━━━ TEKS BACAAN ━━━

Mengejar
Brand World Class University
Djoko Santoso ; Guru Besar Universitas Airlangga
|
MEDIA
INDONESIA, 30 Desember 2017
MENJELANG fajar tahun baru
menyingsing, universitas seantero jagat sangat mungkin disibukkan target
dalam pencapaian world class university (WCU). Diestimasi, nama universitas
seperti Harvard University, University of Cambridge, University of Oxford,
Massachusetts Institute of Technology (MIT), dan Stanford University yang
akan tetap masuk jajaran top rangking dunia.
Berbicara nama-nama
tersebut sangat menarik kalau hal itu mengarah pada suatu brand. Artinya ada
suatu pesan berharga, di antaranya, academic reputation, employability
reputation (reputasi kemudahaan dapat kerja lulusannya), global mobility,
research publication, citation (jadi rujukan akademik), bila mengacu kriteria
perangkingan universitas terkemuka yang jadi basis WCU, yakni Quacquarelli
Symonds (QS).
Mendapatkan brand itu
tentu sangat tidak mudah. Masalahnya, dari tahun ke tahun hanya bisa direbut
universitas itu-itu saja. Apakah kondisi serupa terjadi, bisa kita lihat saat
pengumuman rangking sekitar pertengahan tahun.
Perspektif
kemaknaan
Lantas mengapa hanya ada
beberapa universitas yang mampu menggapai brand tersohor, lalu yang lain
bagaimana? Sebagaimana kaidah umum, kesohoran brand harus dipandang dari
perspektif kemaknaannya. Brand kesohor sesungguhnya menunjukkan suatu nilai,
kejujuran, kepekaan, kesungguhan, keluhuran, dan kemuliaan.

━━━ DATA HASIL EKSTRAKSI ━━━

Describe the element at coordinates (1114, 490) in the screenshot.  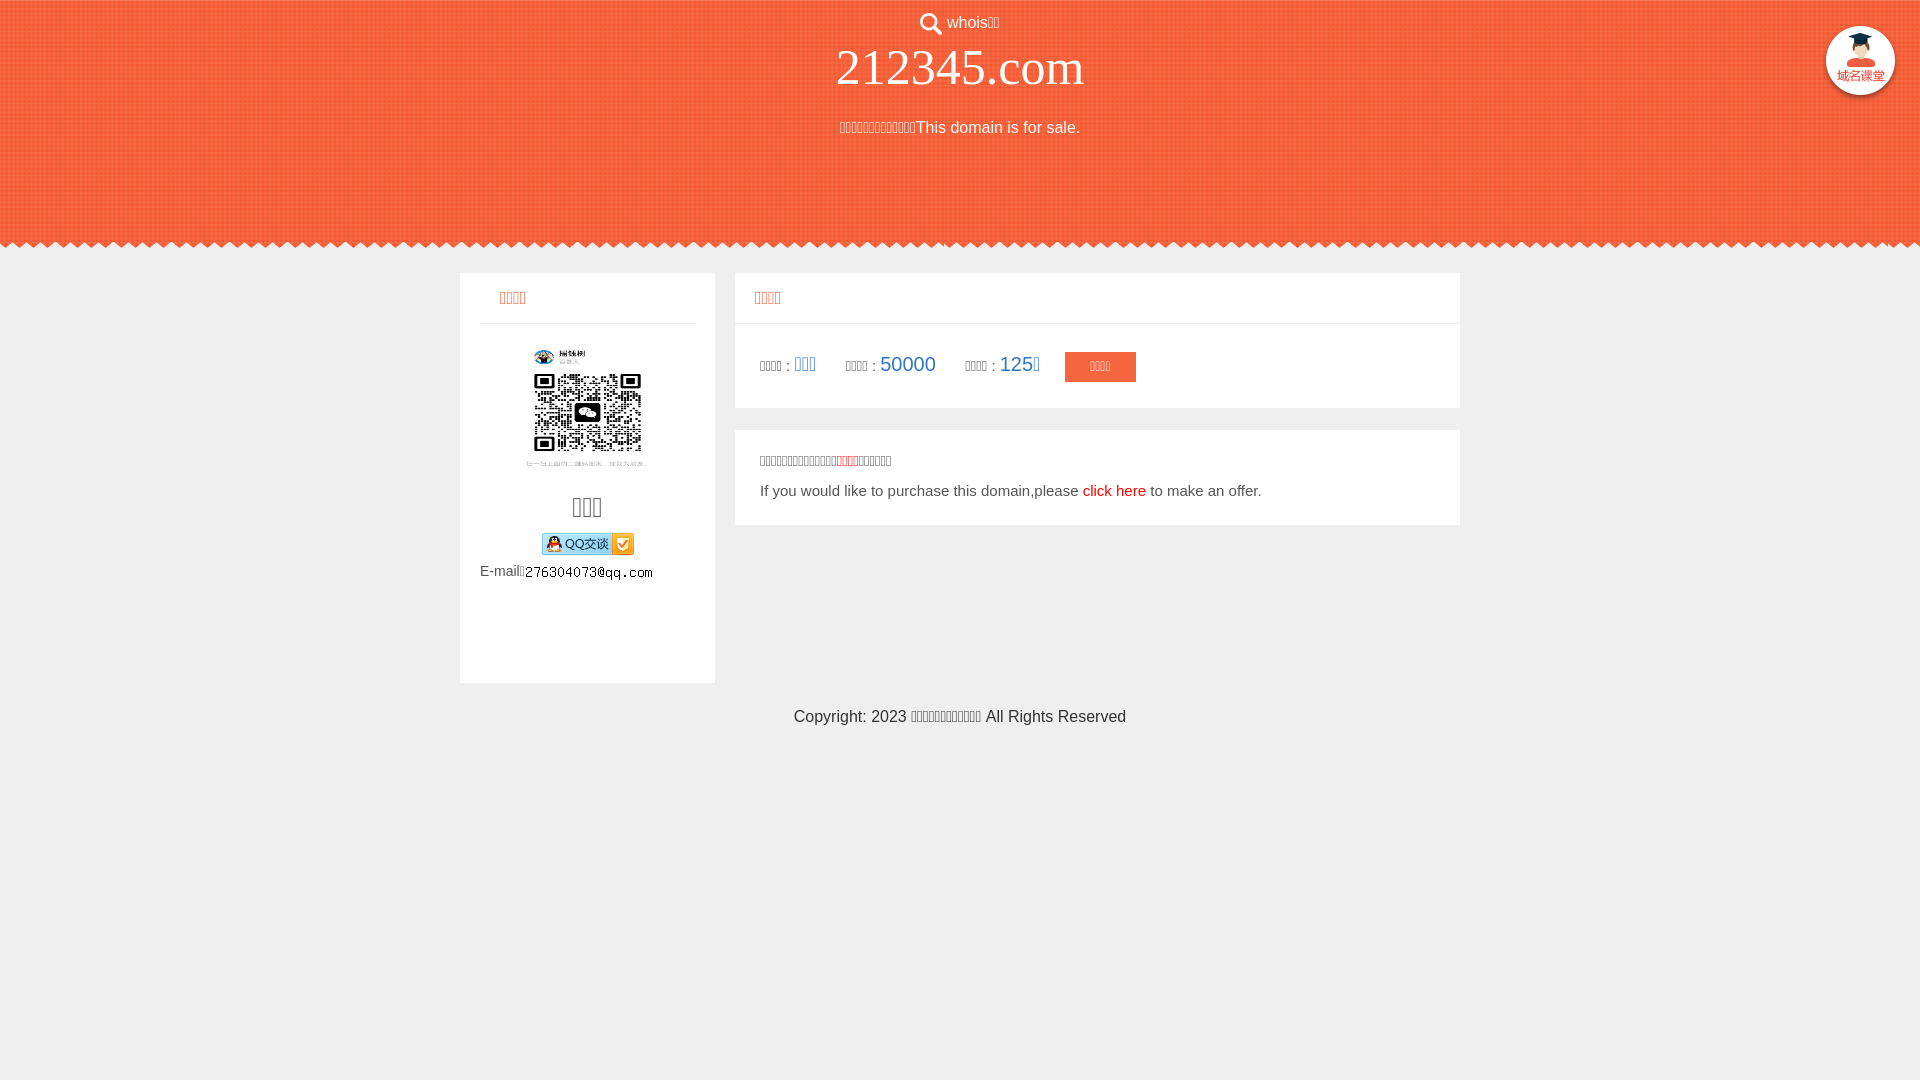
I see `click here` at that location.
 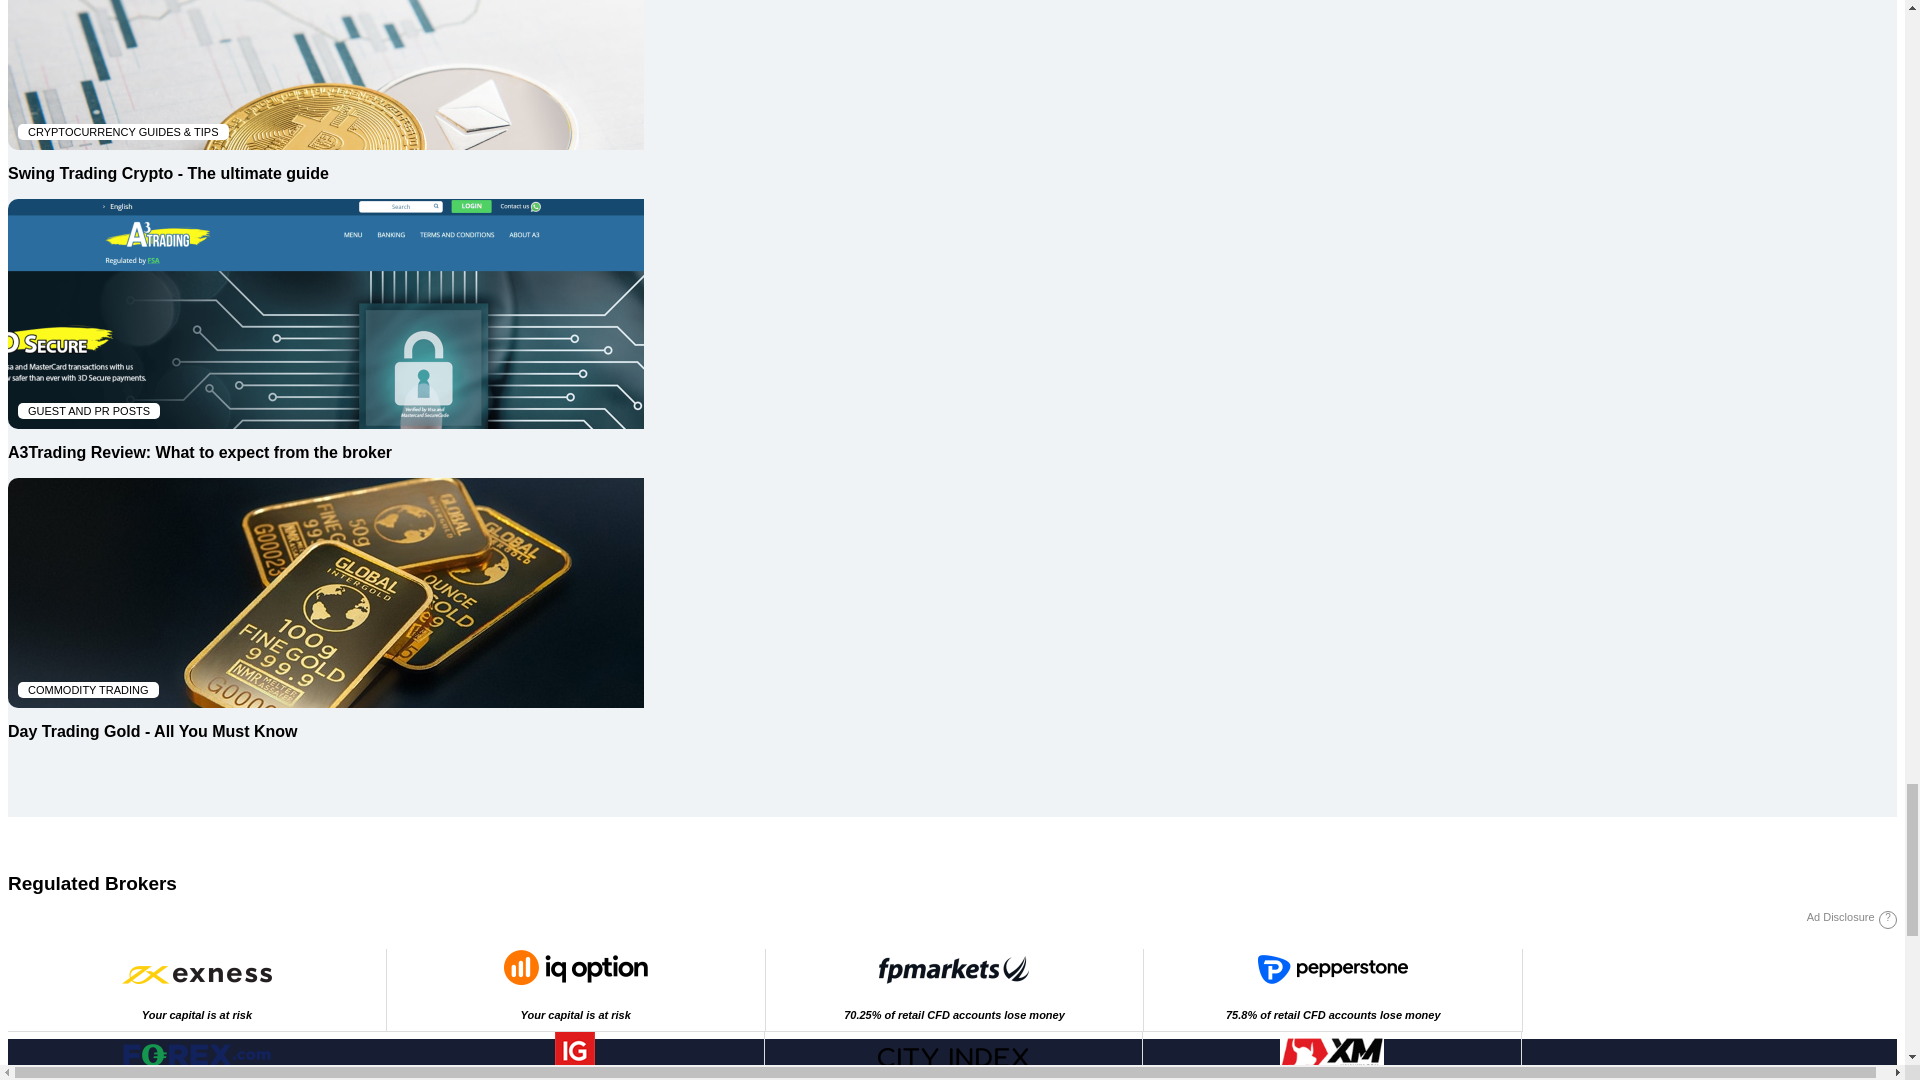 I want to click on CityIndex, so click(x=952, y=1057).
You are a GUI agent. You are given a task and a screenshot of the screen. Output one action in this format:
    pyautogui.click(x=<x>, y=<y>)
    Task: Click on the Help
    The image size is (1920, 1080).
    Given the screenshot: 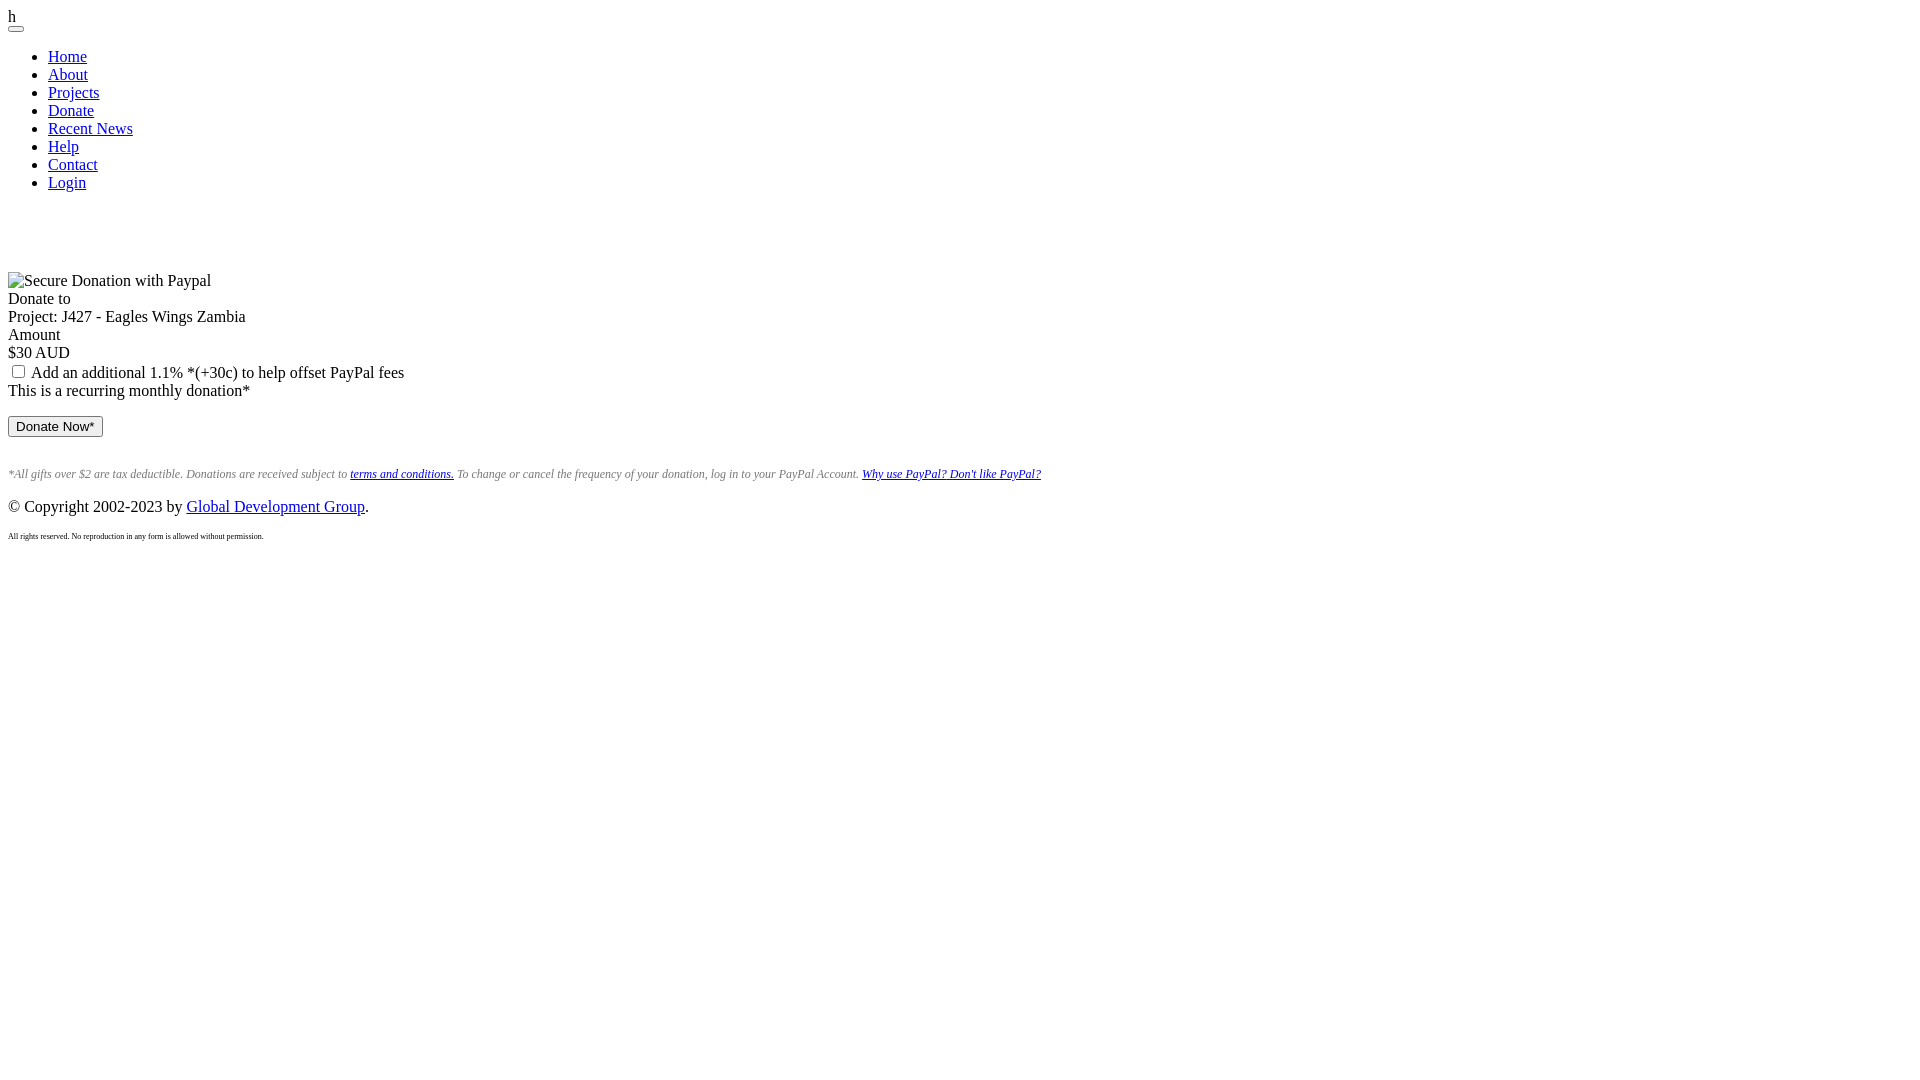 What is the action you would take?
    pyautogui.click(x=64, y=146)
    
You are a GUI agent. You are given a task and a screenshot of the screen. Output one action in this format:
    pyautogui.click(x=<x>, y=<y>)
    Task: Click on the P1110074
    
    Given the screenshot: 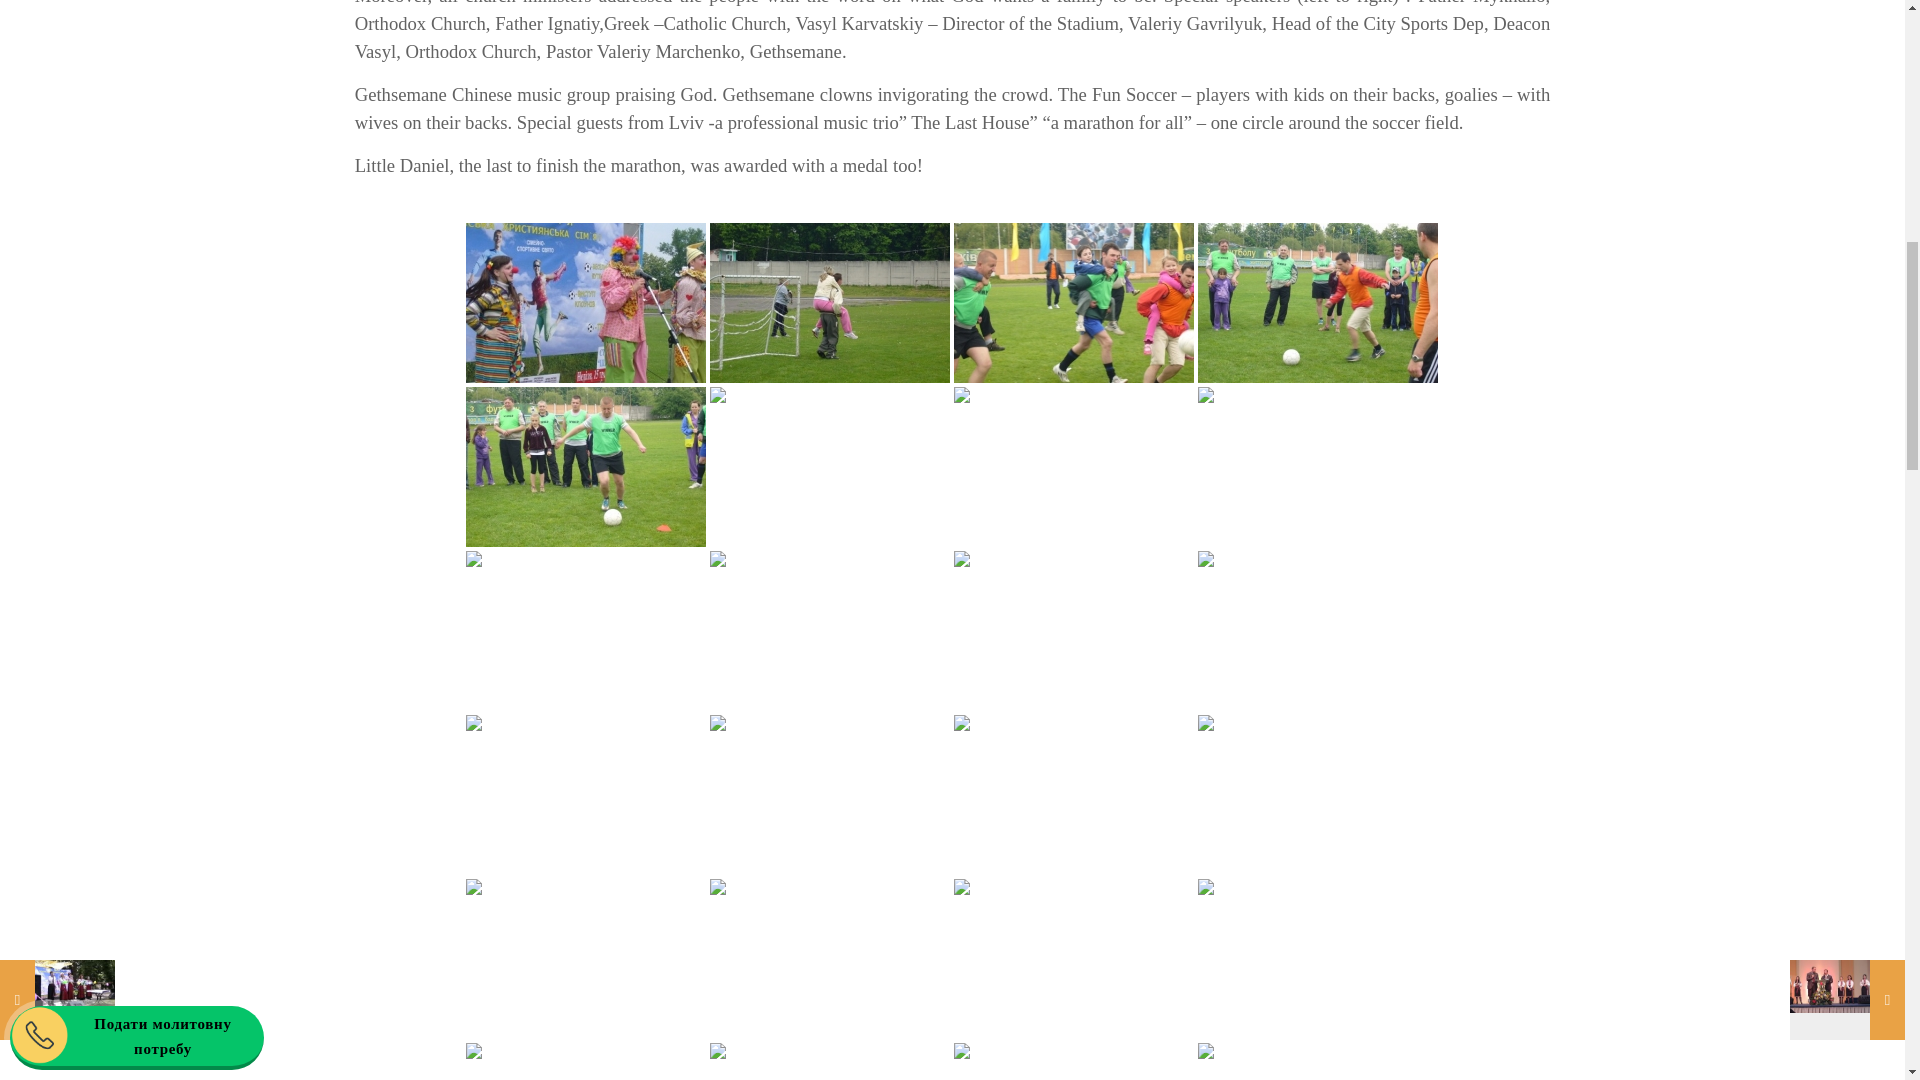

━━━

> [YANG HARUS DIKERJAKAN]:
- A) Jawablah pertanyaan berikut berdasarkan artikel tentang world class university.
(i) Lembaga pemeringkatan apa yang kriterianya disebut menjadi basis WCU?
(ii) Kapan pengumuman peringkat diperkirakan berlangsung?
(iii) Menurut kaidah umum, dari perspektif apa kesohoran brand harus dipandang?
- B) Lanjutkan artikel tentang world class university, dimulai setelah kalimat terakhir yang tercantum.

> [HASIL BERURUTAN]:
- A)
(i) Quacquarelli Symonds (QS).
(ii) Sekitar pertengahan tahun.
(iii) Dari perspektif kemaknaannya.

- B)
Sama dengan lainnya, hal
ini berlaku juga pada dunia pendidikan tinggi. Sebagai penyandang brand
tersohor, universitas tersebut tentu mempunyai pemikiran strategis dalam
memperkuat atau mempertahankan brand mereka. Mereka sangat inovatif dengan
segudang ide segar. Juga sebagai universitas yang merupakan pusat bakat
akademis, mereka tentu piawai dalam mengurutkan prioritas mana kebutuhan yang
sangat mendesak atau tidak dalam menghadapi kompleksitas masalahnya. Tak
kaget bila upaya memperkukuh brand ini dikonfirmasi ‘ukuran’ lain, misalnya
perolehan hadiah Nobel, Lasker Prize, Wolf Prize, Breakthrough Prize, bagi
akademikus atau saintisnya.
Kadang branding dikenali
dari maskot atau tagline. Sepanjang yang diketahui, warna/maskot atau
beberapa kata bisa diasumsikan sekadar warna atau slogan dalam merebut
pengakuan dan daya tarik pengagumnya. Namun, itu dirasa tidak cukup bahkan
terasa sangat sumir sekali sehingga sangat berpotensi brand mereka akan
tenggelam begitu saja. Tentu membangun suatu brand harus dimulai paling tidak
dengan komitmen, konsistensi menepati janji. Semakin konsisten melangkah,
maka brand universitas semakin kesohor di seantero jagat. Ini sangat mudah
ditebak bahwa universitas itu piawai dalam mengembangkan langkah-langkah
strategis mereka.
Lalu bagaimana
penjelasannya? Ada kemungkinan universitas dalam melangkah membangun brand
sudah menggunakan beberapa prinsip. Pertama, mereka memosisikan brand adalah
budaya. Membangunnya tidak bisa dengan cara sekadar menjual sesuatu produk,
tetapi harus menjadikan posisi budaya mereka agar bisa membentuk kebiasaan
sivitas dan alumni untuk selalu berperilaku dan berkomunikasi serta berkarya
ekselen.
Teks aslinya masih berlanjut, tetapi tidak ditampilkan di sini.